(Recorded data)

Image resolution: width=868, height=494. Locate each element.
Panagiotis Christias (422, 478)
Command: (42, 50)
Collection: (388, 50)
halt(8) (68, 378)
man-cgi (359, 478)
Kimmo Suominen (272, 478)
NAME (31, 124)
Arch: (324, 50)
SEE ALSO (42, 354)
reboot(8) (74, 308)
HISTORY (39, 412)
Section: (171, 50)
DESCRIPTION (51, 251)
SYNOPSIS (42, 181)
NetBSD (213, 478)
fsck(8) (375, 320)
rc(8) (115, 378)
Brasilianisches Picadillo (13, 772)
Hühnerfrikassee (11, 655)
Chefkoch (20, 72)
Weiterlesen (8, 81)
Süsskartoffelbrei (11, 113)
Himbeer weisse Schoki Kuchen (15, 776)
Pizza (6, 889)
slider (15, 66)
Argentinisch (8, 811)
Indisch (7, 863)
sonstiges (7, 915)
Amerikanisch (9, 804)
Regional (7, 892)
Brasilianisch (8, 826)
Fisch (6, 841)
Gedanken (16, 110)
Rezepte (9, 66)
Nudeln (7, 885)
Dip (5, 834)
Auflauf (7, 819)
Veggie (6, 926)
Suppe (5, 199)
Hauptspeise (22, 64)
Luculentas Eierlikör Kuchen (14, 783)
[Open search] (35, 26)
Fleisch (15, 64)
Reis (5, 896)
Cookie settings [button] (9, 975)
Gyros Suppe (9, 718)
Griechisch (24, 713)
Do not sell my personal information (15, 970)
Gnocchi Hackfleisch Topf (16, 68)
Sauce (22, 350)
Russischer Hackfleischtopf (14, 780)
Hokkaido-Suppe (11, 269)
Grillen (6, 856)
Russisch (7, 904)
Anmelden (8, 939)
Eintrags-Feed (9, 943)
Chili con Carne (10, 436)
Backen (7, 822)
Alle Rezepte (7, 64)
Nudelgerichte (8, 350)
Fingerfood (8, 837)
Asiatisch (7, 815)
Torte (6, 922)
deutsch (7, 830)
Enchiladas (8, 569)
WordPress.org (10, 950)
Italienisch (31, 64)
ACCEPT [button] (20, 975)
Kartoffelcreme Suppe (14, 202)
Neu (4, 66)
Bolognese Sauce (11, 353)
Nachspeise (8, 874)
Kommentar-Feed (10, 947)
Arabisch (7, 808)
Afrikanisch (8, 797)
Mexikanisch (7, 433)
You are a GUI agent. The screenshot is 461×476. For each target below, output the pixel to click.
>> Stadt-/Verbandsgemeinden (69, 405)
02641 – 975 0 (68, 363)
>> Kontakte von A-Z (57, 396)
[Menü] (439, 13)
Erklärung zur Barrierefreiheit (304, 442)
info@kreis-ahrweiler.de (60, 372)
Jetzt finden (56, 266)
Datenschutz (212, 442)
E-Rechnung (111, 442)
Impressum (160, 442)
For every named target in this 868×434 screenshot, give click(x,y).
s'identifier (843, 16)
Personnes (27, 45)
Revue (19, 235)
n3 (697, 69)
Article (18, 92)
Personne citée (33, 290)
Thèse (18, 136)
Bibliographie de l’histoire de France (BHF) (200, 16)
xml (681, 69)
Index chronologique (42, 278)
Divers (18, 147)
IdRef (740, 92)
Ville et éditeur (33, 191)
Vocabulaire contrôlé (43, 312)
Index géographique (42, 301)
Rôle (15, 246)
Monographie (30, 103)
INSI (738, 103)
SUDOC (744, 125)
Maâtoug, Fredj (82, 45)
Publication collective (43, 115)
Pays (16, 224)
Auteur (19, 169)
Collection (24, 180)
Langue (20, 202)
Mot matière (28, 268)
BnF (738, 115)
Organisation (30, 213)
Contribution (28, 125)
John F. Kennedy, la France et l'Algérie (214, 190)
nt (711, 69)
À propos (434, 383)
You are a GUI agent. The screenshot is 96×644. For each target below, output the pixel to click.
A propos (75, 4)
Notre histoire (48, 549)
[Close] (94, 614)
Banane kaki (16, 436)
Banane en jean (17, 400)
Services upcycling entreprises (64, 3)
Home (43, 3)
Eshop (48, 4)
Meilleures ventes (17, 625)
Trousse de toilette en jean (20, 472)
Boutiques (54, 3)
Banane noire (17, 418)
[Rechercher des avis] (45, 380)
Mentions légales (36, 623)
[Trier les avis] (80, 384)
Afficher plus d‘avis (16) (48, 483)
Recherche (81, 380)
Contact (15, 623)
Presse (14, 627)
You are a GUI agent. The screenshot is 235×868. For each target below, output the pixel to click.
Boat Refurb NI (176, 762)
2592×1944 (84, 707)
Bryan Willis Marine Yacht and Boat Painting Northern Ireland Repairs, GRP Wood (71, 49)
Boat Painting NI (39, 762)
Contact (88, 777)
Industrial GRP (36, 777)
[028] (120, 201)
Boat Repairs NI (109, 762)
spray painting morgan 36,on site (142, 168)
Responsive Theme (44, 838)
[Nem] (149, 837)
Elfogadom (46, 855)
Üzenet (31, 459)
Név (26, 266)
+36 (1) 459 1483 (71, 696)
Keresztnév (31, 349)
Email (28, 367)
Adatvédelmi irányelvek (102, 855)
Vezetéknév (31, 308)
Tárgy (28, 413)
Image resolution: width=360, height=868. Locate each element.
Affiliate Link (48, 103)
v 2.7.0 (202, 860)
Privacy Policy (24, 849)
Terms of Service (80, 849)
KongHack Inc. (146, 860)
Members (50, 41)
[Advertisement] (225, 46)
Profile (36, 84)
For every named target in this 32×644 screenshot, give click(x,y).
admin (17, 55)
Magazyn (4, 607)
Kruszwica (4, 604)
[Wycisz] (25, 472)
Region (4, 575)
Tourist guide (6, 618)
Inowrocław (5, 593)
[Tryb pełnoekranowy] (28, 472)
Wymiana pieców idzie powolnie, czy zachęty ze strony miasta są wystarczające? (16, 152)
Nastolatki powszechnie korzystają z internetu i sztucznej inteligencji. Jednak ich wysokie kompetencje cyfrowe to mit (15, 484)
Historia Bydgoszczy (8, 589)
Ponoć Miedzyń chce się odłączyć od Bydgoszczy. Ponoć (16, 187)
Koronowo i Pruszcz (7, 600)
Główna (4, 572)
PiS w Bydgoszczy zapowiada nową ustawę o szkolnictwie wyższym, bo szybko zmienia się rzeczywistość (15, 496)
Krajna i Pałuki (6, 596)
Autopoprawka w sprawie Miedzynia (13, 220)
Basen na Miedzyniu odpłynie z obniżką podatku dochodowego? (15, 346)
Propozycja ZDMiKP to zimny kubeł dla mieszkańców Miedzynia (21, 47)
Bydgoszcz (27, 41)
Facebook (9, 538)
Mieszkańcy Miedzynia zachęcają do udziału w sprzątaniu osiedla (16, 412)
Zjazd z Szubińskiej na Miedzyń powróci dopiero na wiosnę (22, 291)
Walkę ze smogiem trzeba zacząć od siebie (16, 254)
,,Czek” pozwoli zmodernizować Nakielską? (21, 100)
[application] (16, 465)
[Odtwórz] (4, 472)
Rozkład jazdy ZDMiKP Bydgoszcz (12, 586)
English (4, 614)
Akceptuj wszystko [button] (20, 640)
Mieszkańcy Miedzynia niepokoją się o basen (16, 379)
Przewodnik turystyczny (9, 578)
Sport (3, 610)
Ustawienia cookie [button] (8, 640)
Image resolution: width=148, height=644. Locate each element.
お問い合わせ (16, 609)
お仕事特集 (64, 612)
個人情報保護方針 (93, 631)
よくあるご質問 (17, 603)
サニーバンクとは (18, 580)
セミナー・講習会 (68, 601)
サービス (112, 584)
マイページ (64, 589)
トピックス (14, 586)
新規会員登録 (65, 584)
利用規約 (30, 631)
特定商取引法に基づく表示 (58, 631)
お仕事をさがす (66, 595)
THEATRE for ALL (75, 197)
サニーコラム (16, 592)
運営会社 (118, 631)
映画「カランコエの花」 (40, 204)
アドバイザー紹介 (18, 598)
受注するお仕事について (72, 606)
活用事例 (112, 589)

Exercise directions => Convert the entries above, from the line containing "Boat Painting NI (39, 762)" through the line containing "Profile (36, 84)", into a numbered list, leaving out any blank lines.

Written reply =>
1. Boat Painting NI (39, 762)
2. Contact (88, 777)
3. Industrial GRP (36, 777)
4. [028] (120, 201)
5. Boat Repairs NI (109, 762)
6. spray painting morgan 36,on site (142, 168)
7. Responsive Theme (44, 838)
8. [Nem] (149, 837)
9. Elfogadom (46, 855)
10. Üzenet (31, 459)
11. Név (26, 266)
12. +36 (1) 459 1483 (71, 696)
13. Keresztnév (31, 349)
14. Email (28, 367)
15. Adatvédelmi irányelvek (102, 855)
16. Vezetéknév (31, 308)
17. Tárgy (28, 413)
18. Image resolution: width=360, height=868. Locate each element.
19. Affiliate Link (48, 103)
20. v 2.7.0 (202, 860)
21. Privacy Policy (24, 849)
22. Terms of Service (80, 849)
23. KongHack Inc. (146, 860)
24. Members (50, 41)
25. [Advertisement] (225, 46)
26. Profile (36, 84)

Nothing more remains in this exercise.